-8 anos depois, 2015-
Olhava meu reflexo no espelho daquele lindo banheiro extremamente branco. Meu rosto estava mais pálido do que já tive em toda a minha vida, meus cabelos parecem ter se alisado a cada ano que passava e cada vez mais pretos ficavam. Eu pareço uma assombração.
Olho para o lado esquerdo, onde tem um chuveiro espaçoso, cheio de shampoos e sabonetes. Ok, até aqui tudo normal certo? Isso porque você ainda não viu a parede do chuveiro, onde tem uma janela. Isso mesmo, uma janela retangular que se estica até o fim do meu quarto branco e confortável. Atrás da janela fica uma sala onde os médicos daquele estimado hospício me vigiam vendo se estou ficando ‘melhor’, mas eu posso sentir que eles já desistiram disso a muito tempo. Menos a Dra. Jane, uma loira que parece se esforçar muito para a minha melhora, uma idiota.
A mulher devia ser louca, ou perdeu um pedaço de sua alma boa fazendo algo terrível e queria curar um doido para ver se Deus a perdoaria. De qualquer jeito essa mulher sempre esteve ali.

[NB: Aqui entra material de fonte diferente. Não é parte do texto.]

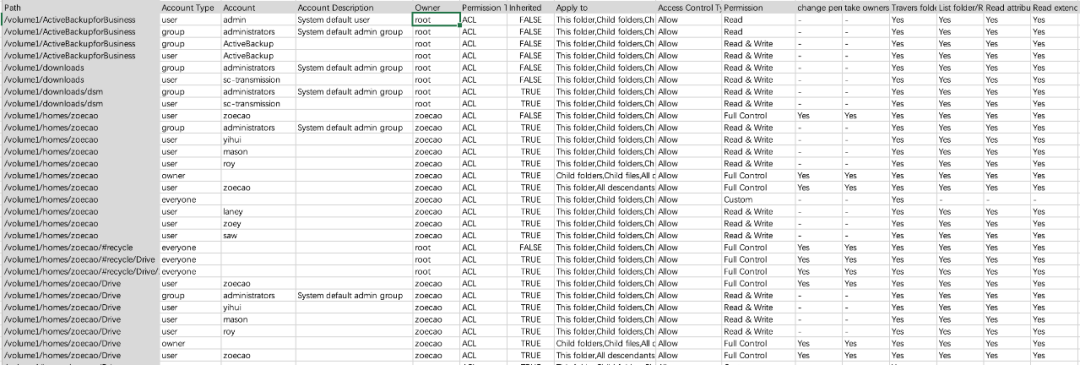Select the Permission column header

point(758,8)
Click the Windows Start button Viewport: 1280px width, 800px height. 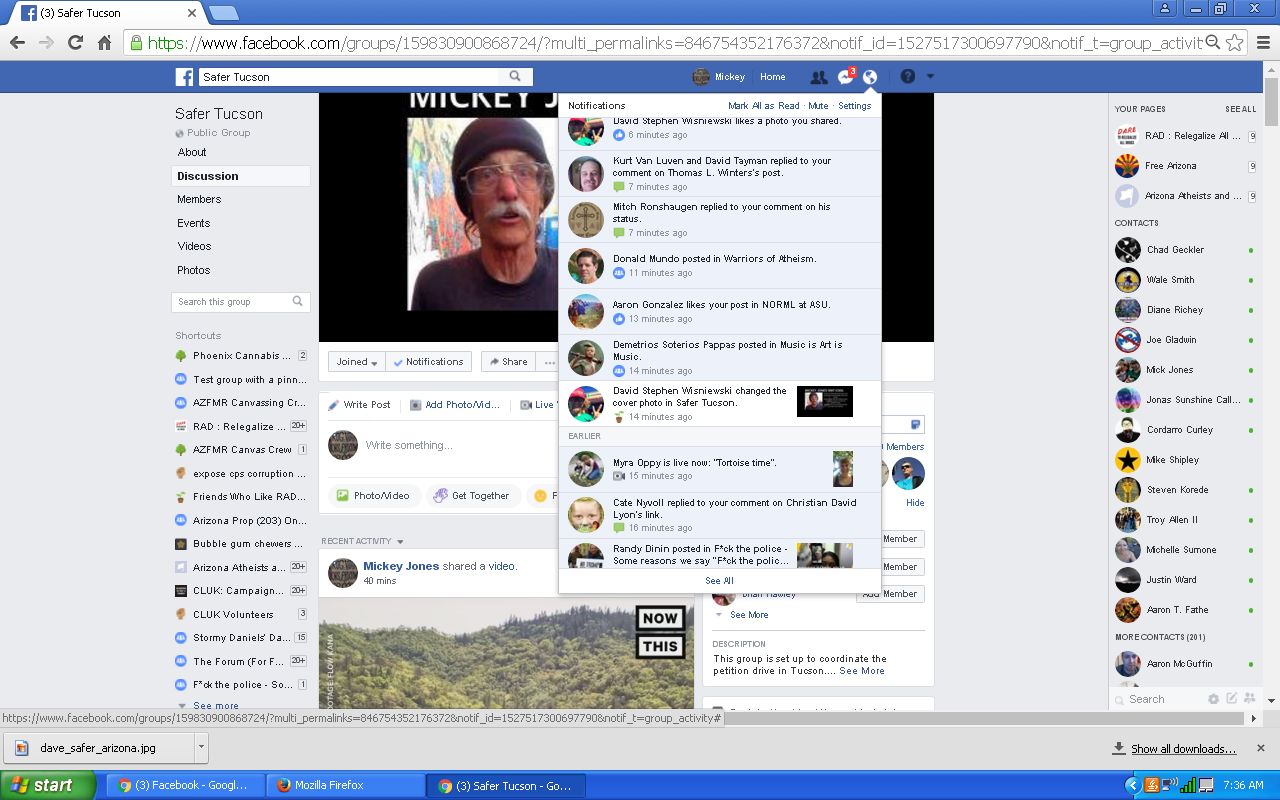47,785
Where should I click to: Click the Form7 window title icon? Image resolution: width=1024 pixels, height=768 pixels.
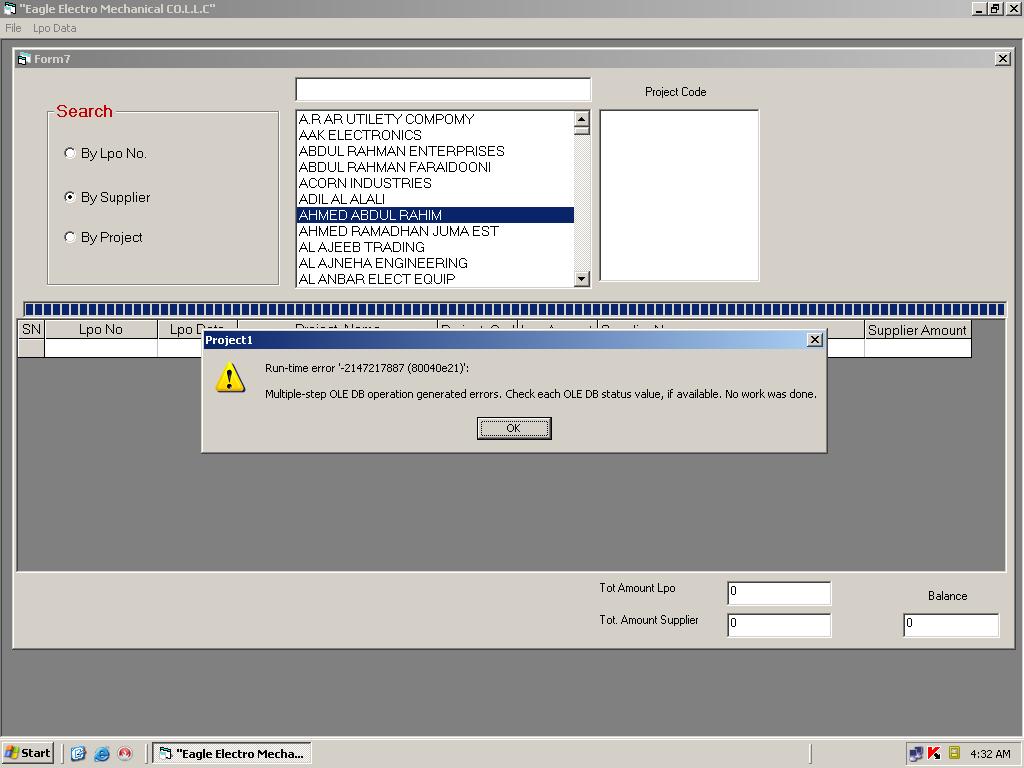point(24,59)
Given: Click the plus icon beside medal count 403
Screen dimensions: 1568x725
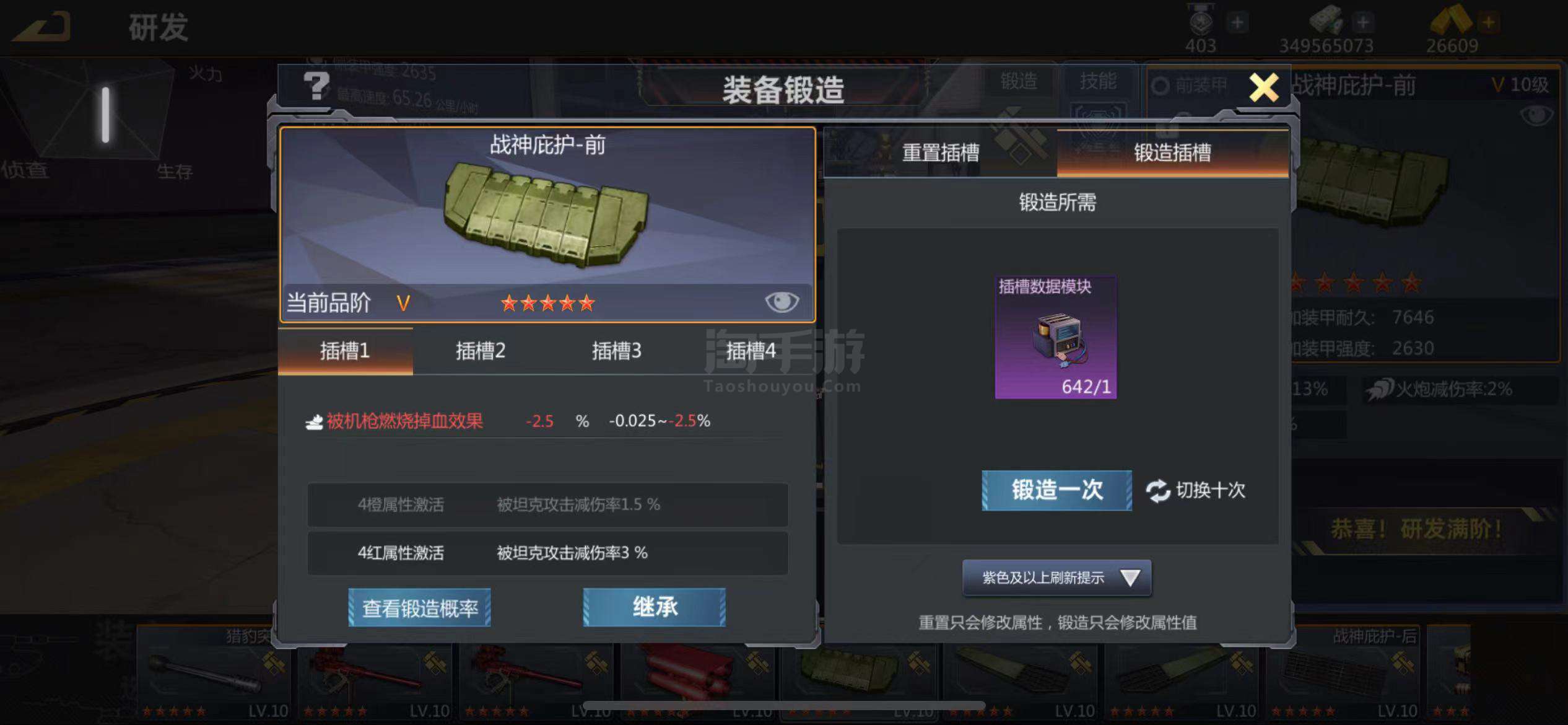Looking at the screenshot, I should [x=1237, y=23].
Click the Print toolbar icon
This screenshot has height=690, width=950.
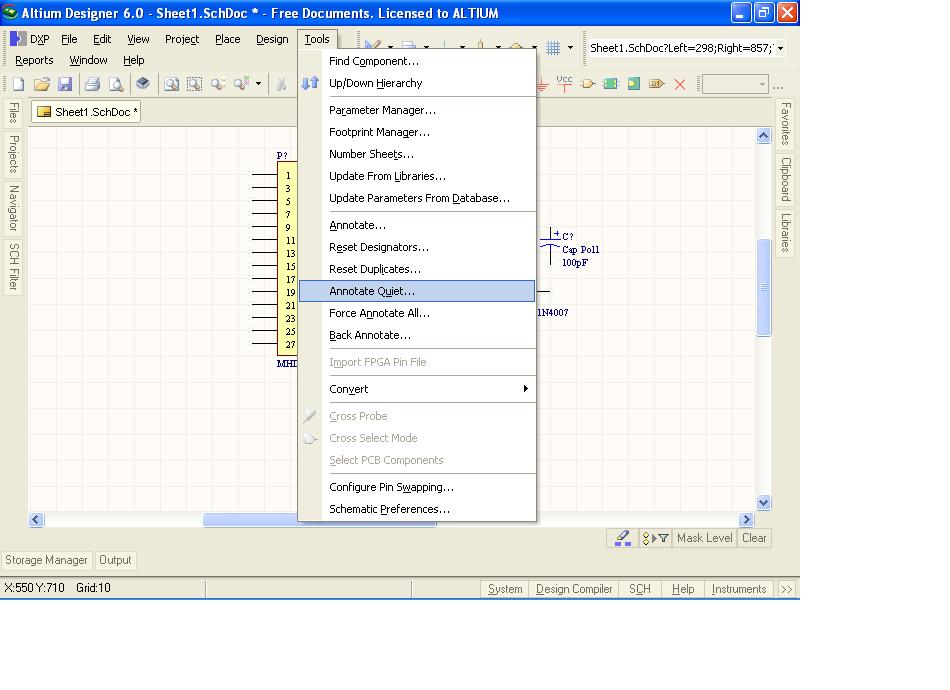[x=92, y=85]
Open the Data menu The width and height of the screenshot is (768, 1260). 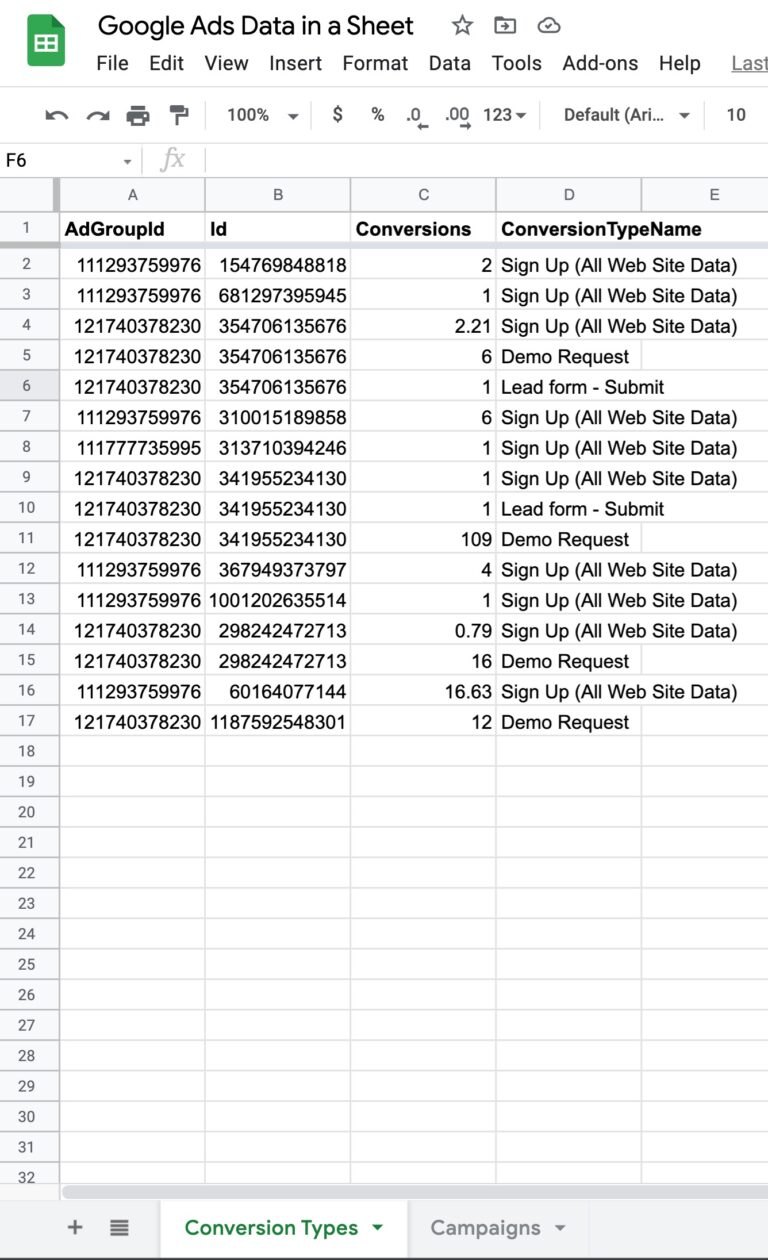pos(450,63)
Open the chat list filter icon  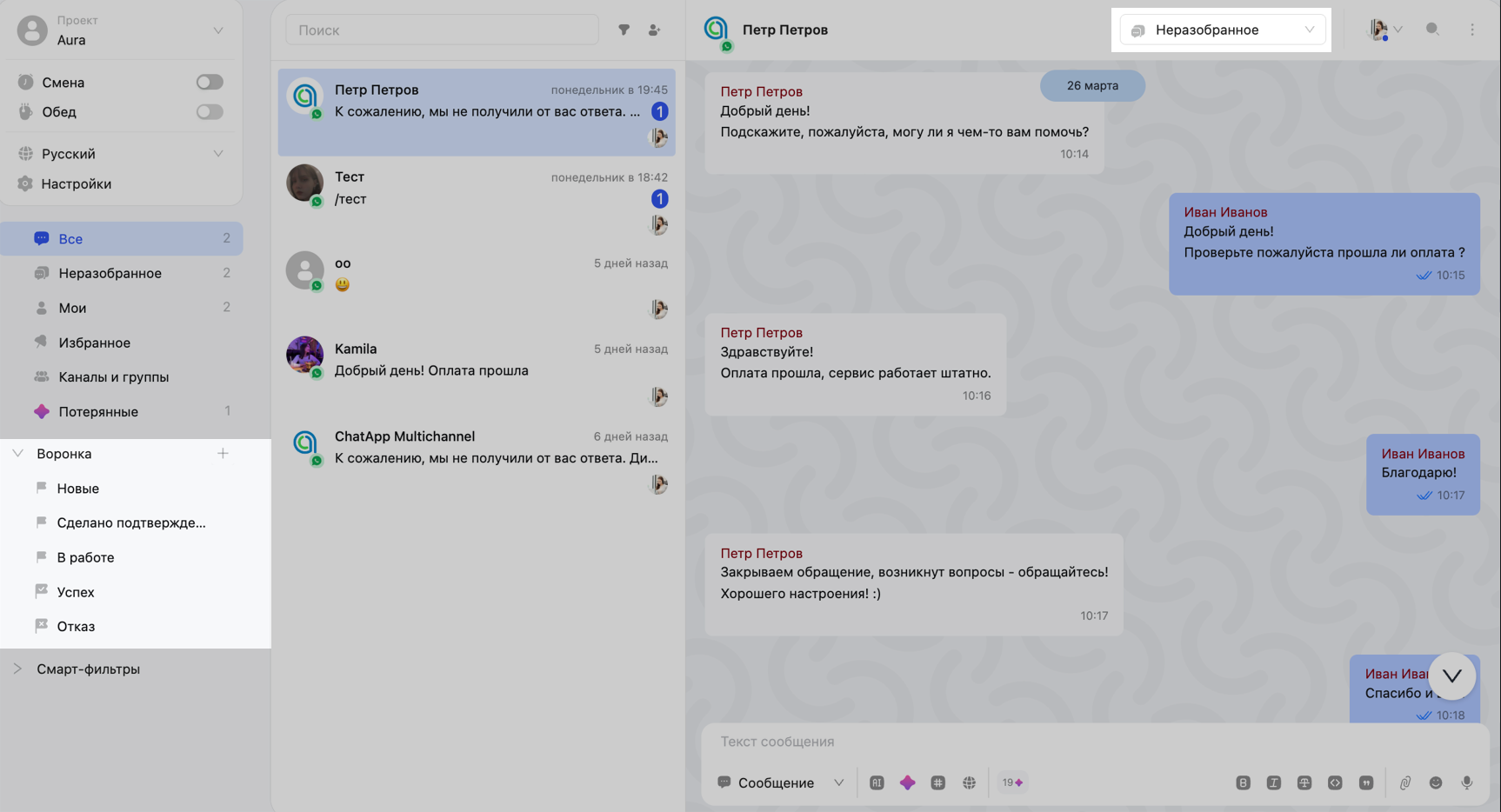(624, 30)
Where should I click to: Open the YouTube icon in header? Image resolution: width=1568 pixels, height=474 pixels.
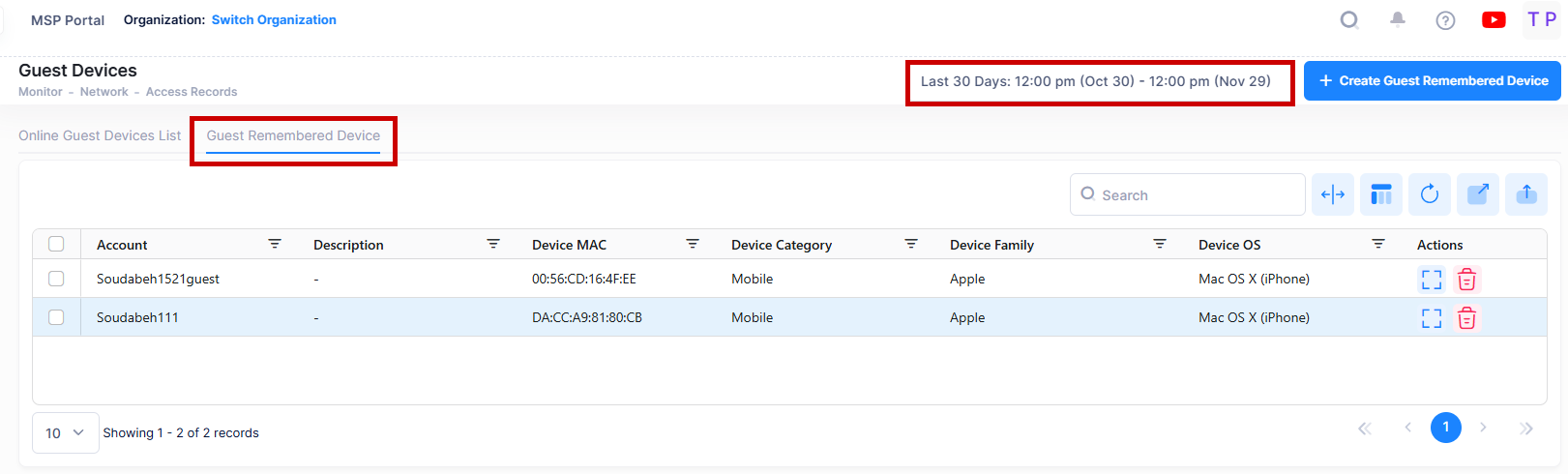[x=1494, y=20]
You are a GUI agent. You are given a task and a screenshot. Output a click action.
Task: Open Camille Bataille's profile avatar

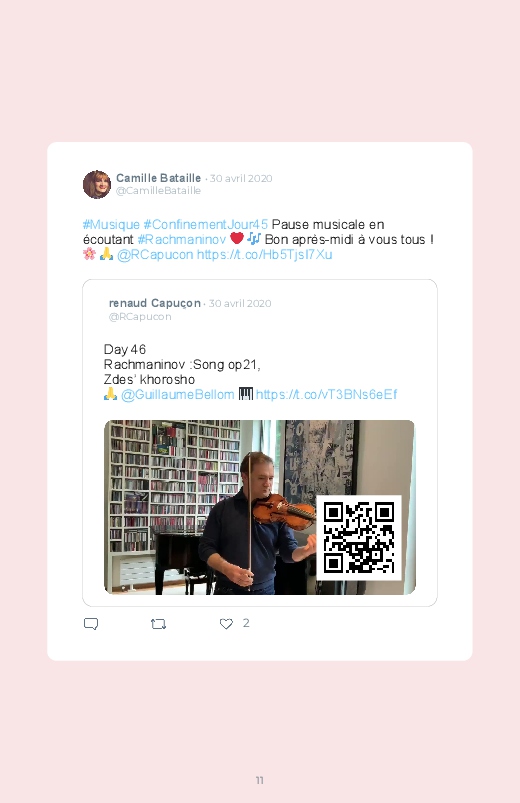[x=97, y=184]
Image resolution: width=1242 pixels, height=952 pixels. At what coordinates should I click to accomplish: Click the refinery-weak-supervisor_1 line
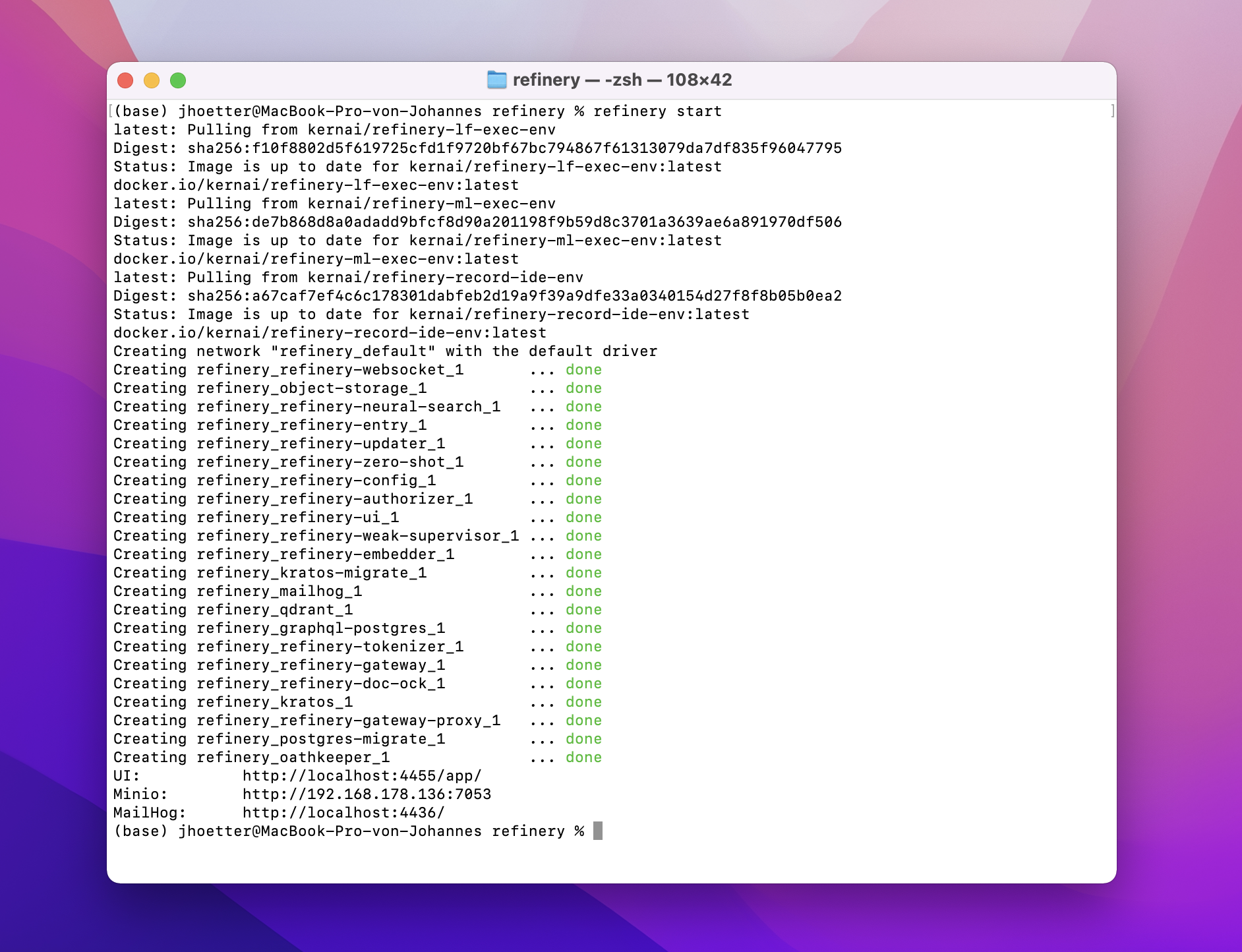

Quando eu cheguei pela primeira vez naquele lugar, bem depois do ‘acidente’ –como eles gostam que eu chame- ela ficava no canto, anotando tudo que eu fazia, um tipo de funcionário que ganha pouco e faz todo trabalho. Qual o nome? Estagiários? Acho que é algo do tipo ou escravos. Mas o que importa é que durante 7 anos, ela me vigiou e eu vigiei ela, cada passo. Ela sempre se mostrava brilhante para os médicos e agora é uma das Medicas Chefes, do tipo que ficam o dia todo nós observando como se isso fosse extremamente divertido e nada doentio.
Eu nunca soube direito qual é a daquela mulher, mas ela sempre tenta mostrar que eu estou ‘melhorando’. O que na verdade ela já deve ter percebido que nunca vai acontecer, já que eu nunca fiquei doida e o que eu vi realmente aconteceu e o que eles mandam eu acreditar é mentira.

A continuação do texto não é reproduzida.